** START OF EXCERPTED PASSAGE **

This isn’t true. When you include land use changes, you find that global anthropogenic carbon emissions were 126 GtC by 1945, or 23% of such CO2 emissions to-date.
Sources:
http://cdiac.ornl.gov/trends/emis/tre_glob.html
http://cdiac.ornl.gov/trends/landuse/houghton/1850-2005.txt

Phobos
March 8, 2013 1:31 pm

R. Shearer says: “So it’s possible that manmade global warming has slowed or even prevented the onset of the next ice age. That might be a good thing to know.”
We have already prevented the next ice age (and probably the one after that) — the problem is we’ve overshot the mark considerably. CO2 concentration should have dropped to about 250 ppmv by now, had the LIA continued, and probably just 280 ppmv would have avoided the next ice age (Tzedakis et al, Nat Geo 2012). Instead we will swing wildly in the other direction.
REPLY: Bloviating phantom: you really should demonstrate how that increase in CO2 has “prevented the next ice age” – show your work – Anthony

Gary Pearse
March 8, 2013 1:57 pm

Cement manufacture is always cited as a significant emitter of CO2. Calcination of limestone, a prime ingredient in portland cement, emits ~40kg of CO2 per 100kg of limestone – 60% of the CO2 from the process – quite a lot! However, as the cement ages it recaptures this CO2. Similarly plasters, and other products using burnt lime recapture their calcined CO2.
http://www.dti.dk/reports-on-co2-uptake-from-the-carbonation-of-concrete/guidelines/18487,5
Can we please remove this miraculous building material off the list of things that are supposed to be killing us with CO2. A couple of other facts about cement – it makes up only 10 to 14% of concrete, it has high strength and no competing building material has such a long life. Other materials would require replacement more frequently and ultimately would result in greater net CO2 emissions in the production and construction process.

Gary Pearse
March 8, 2013 2:17 pm

Why oh why do these high schoolish scientists not look for corroboration from other sources. It’s fine to look at 70-odd proxies for their study (that many thermometers today wouldn’t be acceptable it seems) but there is so much out there that they could cite and possibly even strengthen their analysis. To be giving statistics on what percentage of time something has been above and below certain temperatures is totally incompetent. Each point on their temp line is a 120 year bundle (avg), except for the recent observed temperature record – try bundling the last 120 years into an average an see where it plots on your graph. Meanwhile, they move along, completely oblivious of some irrefutable observations on former climate conditions – like the Arctic having ~50% less ice coverage 5000 years ago, evidenced by datable driftwood on a wave formed sandy beach on the north coast of Greenland that hasn’t seen open water centuries.

** END OF EXCERPTED PASSAGE **
** START OF DATA EXTRACT **

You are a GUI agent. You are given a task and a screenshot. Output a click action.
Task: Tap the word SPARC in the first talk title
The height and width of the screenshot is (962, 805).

** END OF DATA EXTRACT **

*TO DO*.
1) Can you sum up the comment thread on carbon emissions in two sentences?
2) Which web addresses are cited in the comment thread on carbon emissions?
Answer from the comment thread alone, without drawing on the listing.

*SOLUTIONS*.
1) One commenter says that counting land use changes puts global anthropogenic carbon emissions at 126 GtC by 1945, and Phobos argues that CO2 has already prevented the next ice age but has overshot the mark, which draws a reply from Anthony demanding that Phobos show the work. Gary Pearse contends that cement recaptures the CO2 released by calcination as it ages, and he faults a study's authors for ignoring corroborating evidence such as driftwood showing that the Arctic had about 50% less ice 5000 years ago.

2)
- http://cdiac.ornl.gov/trends/emis/tre_glob.html
- http://cdiac.ornl.gov/trends/landuse/houghton/1850-2005.txt
- http://www.dti.dk/reports-on-co2-uptake-from-the-carbonation-of-concrete/guidelines/18487,5